Flow cytometry is the analysis of particles at high speeds, in which cells or particles are transported past a highly focused laser beam where the integrated fluorescence and scattered light are collected by a bank of detectors. It is common for this to be done in a highly parallel fashion where the particle traverses multiple lasers/detection banks during its travel through the system. The resultant data is used to determine the presence or absence of properties such as surface proteins, internal markers, rough estimates of particle shape, and the like. In typical cytometers, this analysis is conducted at rates of 100's to 100,000's of cells per second.
It is desired to collect light associated with as many cells as possible, but in operation, one must avoid a condition termed coincidence.
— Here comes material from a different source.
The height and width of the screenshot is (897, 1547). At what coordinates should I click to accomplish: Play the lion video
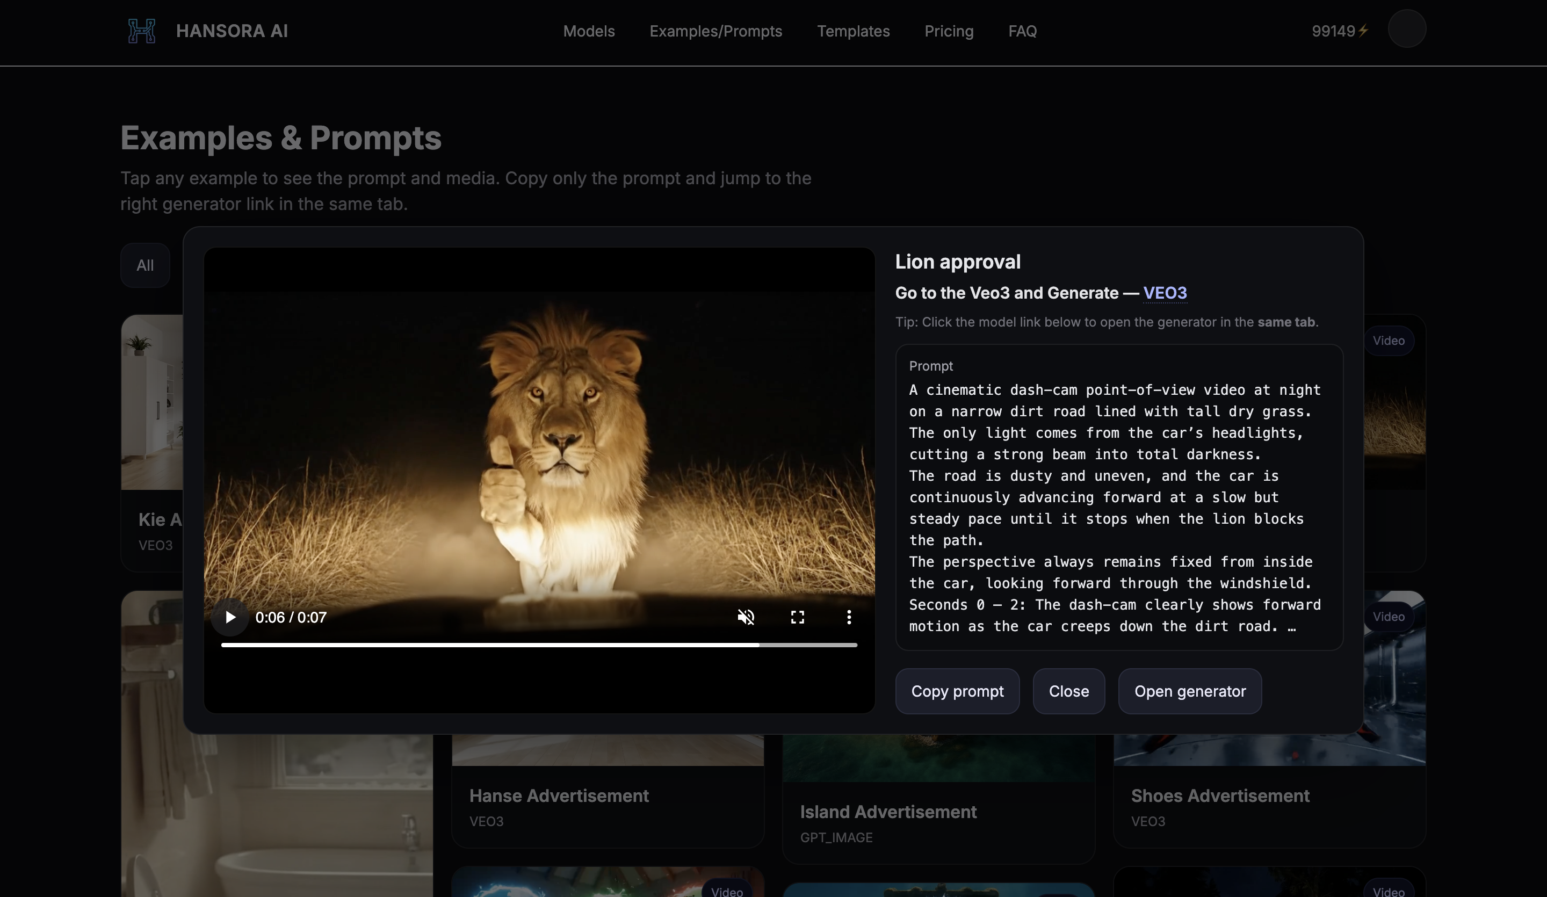(230, 617)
Coincidence occurs when more than one cell/particle is in the laser beam simultaneously. The rate of coincidence is directly proportional to the time a particle spends in the laser (interrogation time). As a general rule, the shorter the interrogation time, the lower the probability of coincidence. For this reason, very low duty cycle (<10%) and short interrogation times on the order of several microseconds are typically employed in an effort to minimize coincidence events.
Interrogation times on the order of microseconds, however, create difficulties in collecting sufficient photons for detection. To overcome this issue, a combination of high power lasers, photoelectron multiplying detectors (such as photomultiplier tubes (PMTs) and avalanche photodiodes (APDs)), and fast electronics are employed. This has been the standard in flow cytometry design for decades. These ultra-short interrogation times are generally acceptable when the signal is the integrated response generated by the entire cell, as is done in traditional flow cytometry approaches. Such short times are, however, problematic if higher spatial resolution data is required, such as imaging the cells in a manner that allows visualization of the cell membrane, nucleus, cytoplasm, and/or organelles.
Due to the short interrogation time required for high analysis rates, high resolution imaging in flow cytometry has been limited. As opposed to collecting the integrated signal from the entire cell, an imaging detector such as a camera must detect light from much smaller locations on the cell on a pixel by pixel basis. The challenge of collecting high resolution images of single cells at high speeds is difficult because the photon count generated by each pixel is much lower than the integrated photon count. For this reason, imaging that is conducted in flow cytometers is generally done with much larger interrogation times to increase photon counts. The larger interrogation times, however, greatly reduce the event rate and therefore imaging flow cytometry is largely utilized in niche applications. Accordingly, there is a long-felt need in the art for apparatuses, systems and methods for imaging flow cytometry that are capable of operating so as to collect information at both comparatively slow and comparatively fast interrogation times.